Given the following source and target spans (with no batch dimensions):

  >>>  #         0    5    10   15   20   25   30   35   40
  >>>  #         |====|====|====|====|====|====|====|====|
  >>>  # Source: [-0-]     [-1-] [2] [-3-][-4-][-5-]
  >>>  # Target: [-0-][-1-]     [-2-] [3]   [-4-][-5-]
  >>>  #         |====|====|====|====|====|====|====|====|
  >>> source_start = [0, 10, 16, 20, 25, 30]
  >>> source_limit = [5, 15, 19, 25, 30, 35]
  >>> target_start = [0,  5, 15, 21, 27, 31]
  >>> target_limit = [5, 10, 20, 24, 32, 37]

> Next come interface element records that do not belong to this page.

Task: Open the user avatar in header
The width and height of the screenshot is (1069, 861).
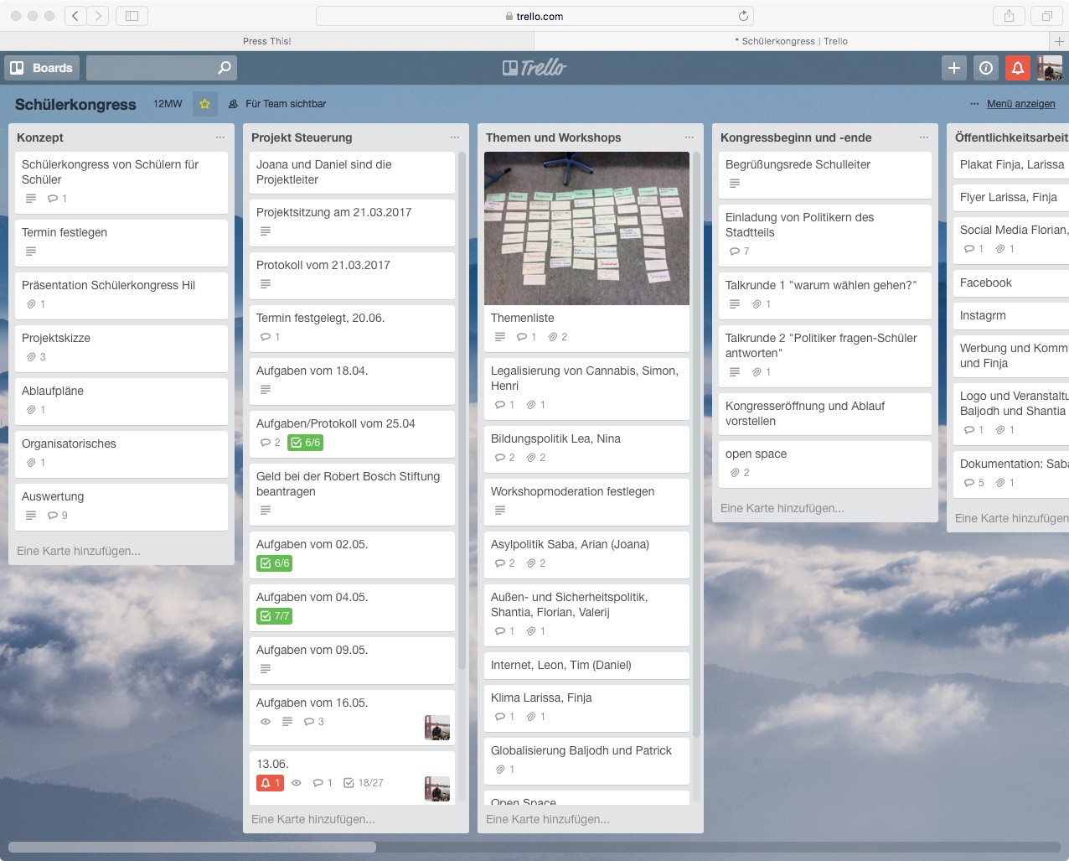Action: click(1049, 68)
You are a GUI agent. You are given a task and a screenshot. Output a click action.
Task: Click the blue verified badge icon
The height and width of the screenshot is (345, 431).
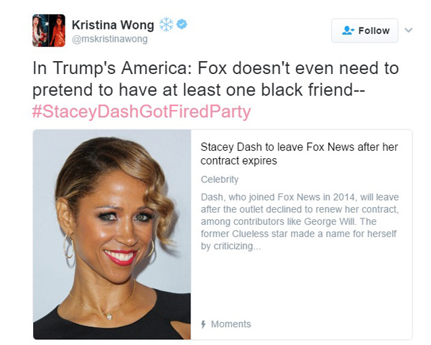point(182,24)
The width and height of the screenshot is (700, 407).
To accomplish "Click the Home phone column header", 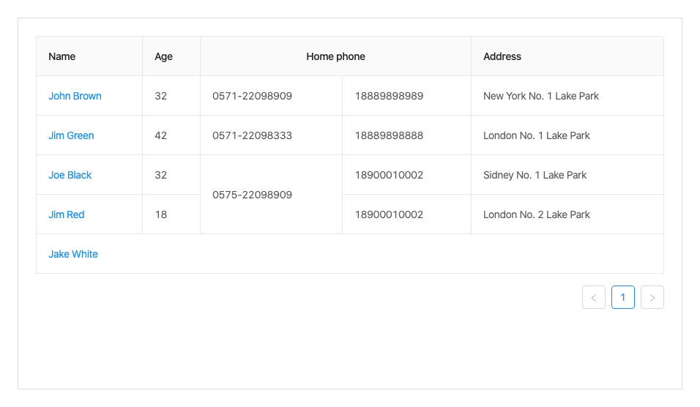I will click(x=335, y=56).
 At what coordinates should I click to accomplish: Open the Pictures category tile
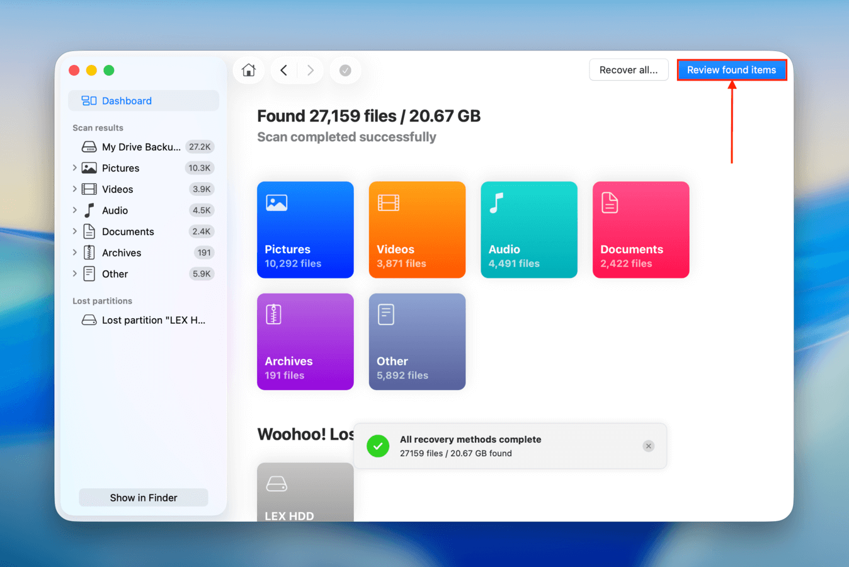coord(305,229)
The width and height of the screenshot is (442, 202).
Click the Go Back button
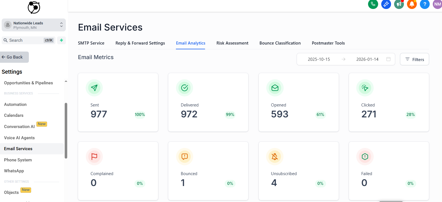point(15,57)
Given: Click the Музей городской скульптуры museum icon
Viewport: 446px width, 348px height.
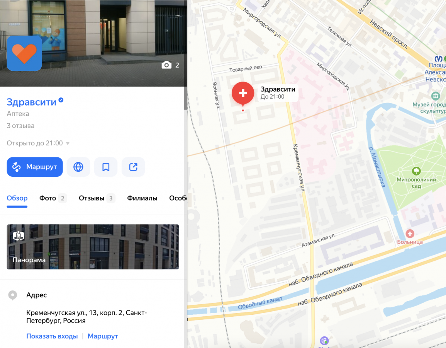Looking at the screenshot, I should click(x=436, y=96).
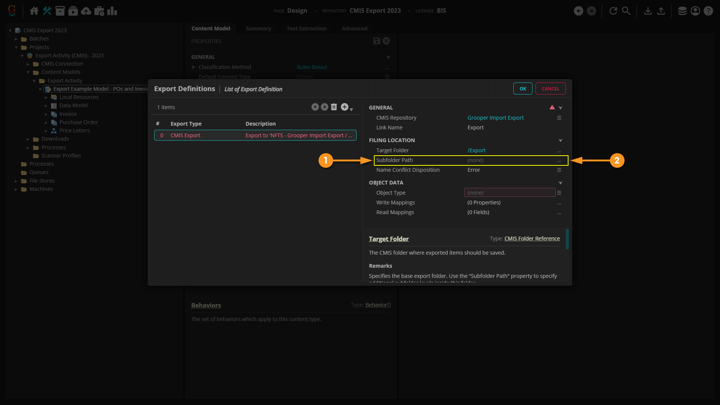Delete the selected export definition (trash icon)
720x405 pixels.
(334, 107)
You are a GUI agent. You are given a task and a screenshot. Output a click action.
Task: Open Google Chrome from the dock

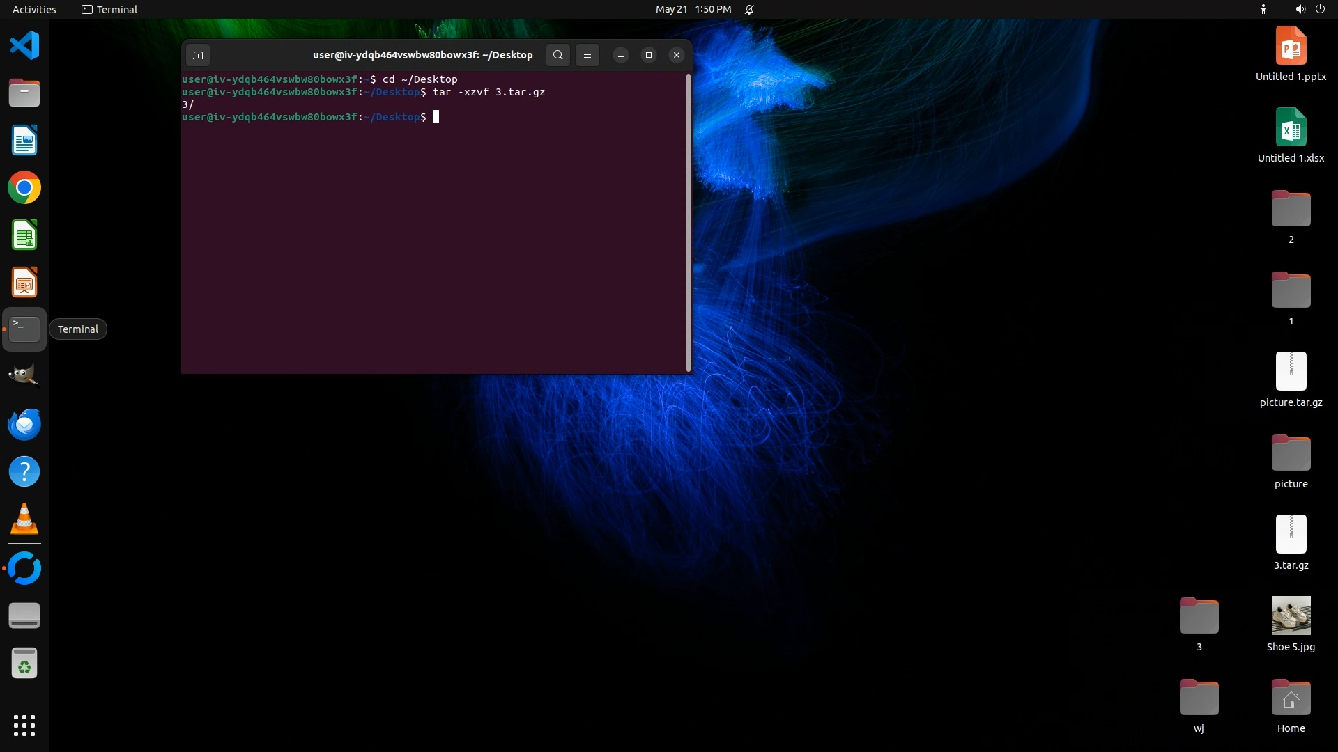pos(24,188)
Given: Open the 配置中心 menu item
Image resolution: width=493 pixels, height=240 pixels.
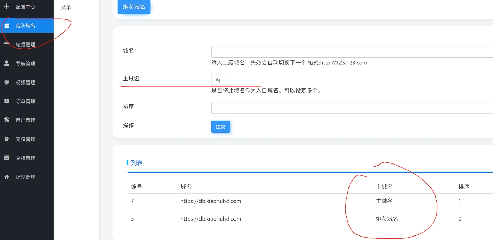Looking at the screenshot, I should pos(25,7).
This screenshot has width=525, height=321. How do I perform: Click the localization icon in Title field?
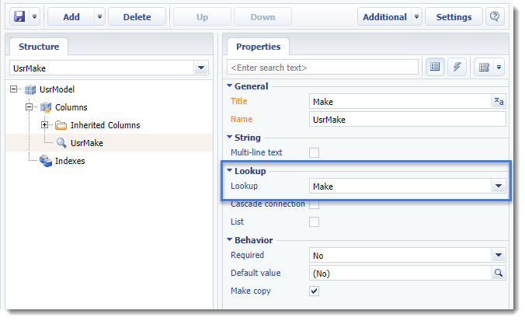click(x=499, y=101)
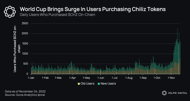
Task: Select the 1-Jan x-axis label
Action: (x=31, y=78)
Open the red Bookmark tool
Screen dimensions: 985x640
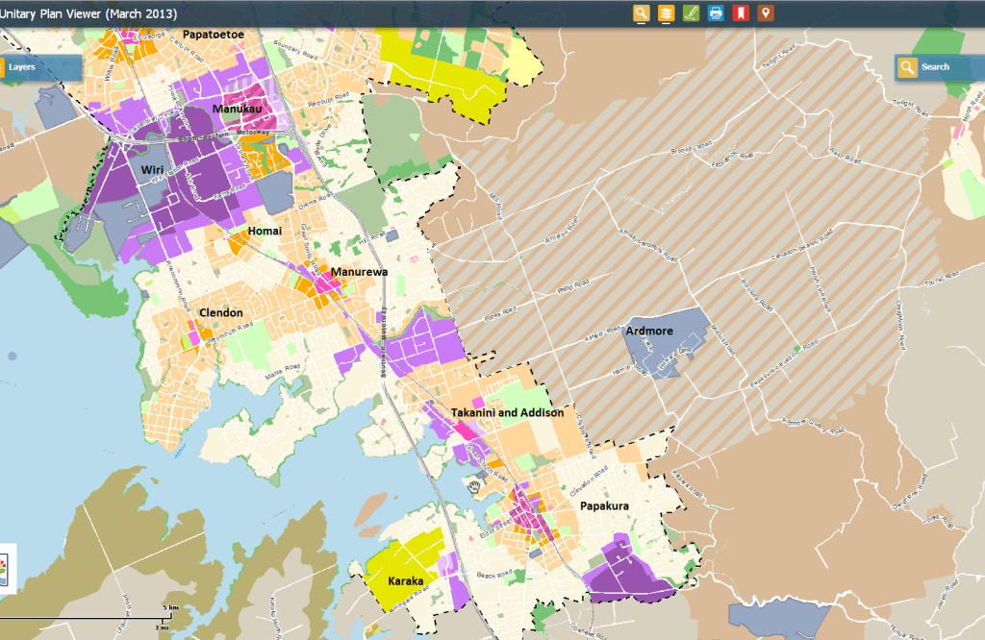point(741,13)
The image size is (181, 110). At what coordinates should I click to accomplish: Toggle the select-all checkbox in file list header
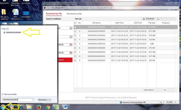(75, 23)
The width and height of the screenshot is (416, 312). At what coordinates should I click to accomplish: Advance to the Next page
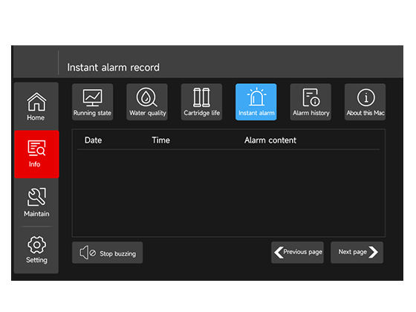(357, 253)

result[i, j] will be true at the following locations:

* `[0, 0]` (always)
* `[2, 2]` (if contained_by=True or partial_overlaps=True)
* `[3, 3]` (if contains=True or partial_overlaps=True)
* `[4, 4]` (if partial_overlaps=True)
* `[5, 4]` (if partial_overlaps=True)
* `[5, 5]` (if partial_overlaps=True)

Args

`source_start` A B+1 dimensional potentially ragged tensor with shape `[D1...DB, source_size]`: the start offset of each source span.
`source_limit` A B+1 dimensional potentially ragged tensor with shape `[D1...DB, source_size]`: the limit offset of each source span.
`target_start` A B+1 dimensional potentially ragged tensor with shape `[D1...DB, target_size]`: the start offset of each target span.
`target_limit` A B+1 dimensional potentially ragged tensor with shape `[D1...DB, target_size]`: the limit offset of each target span.
`contains` If true, then a source span is considered to overlap a target span when the source span contains the target span.
`contained_by` If true, then a source span is considered to overlap a target span when the source span is contained by the target span.
`partial_overlap` If true, then a source span is considered to overlap a target span when the source span partially overlaps the target span.
`name` A name for the operation (optional).

Returns

A B+2 dimensional potentially ragged boolean tensor with shape `[D1...DB, source_size, target_size]`.

Raises

`ValueError` If the span tensors are incompatible.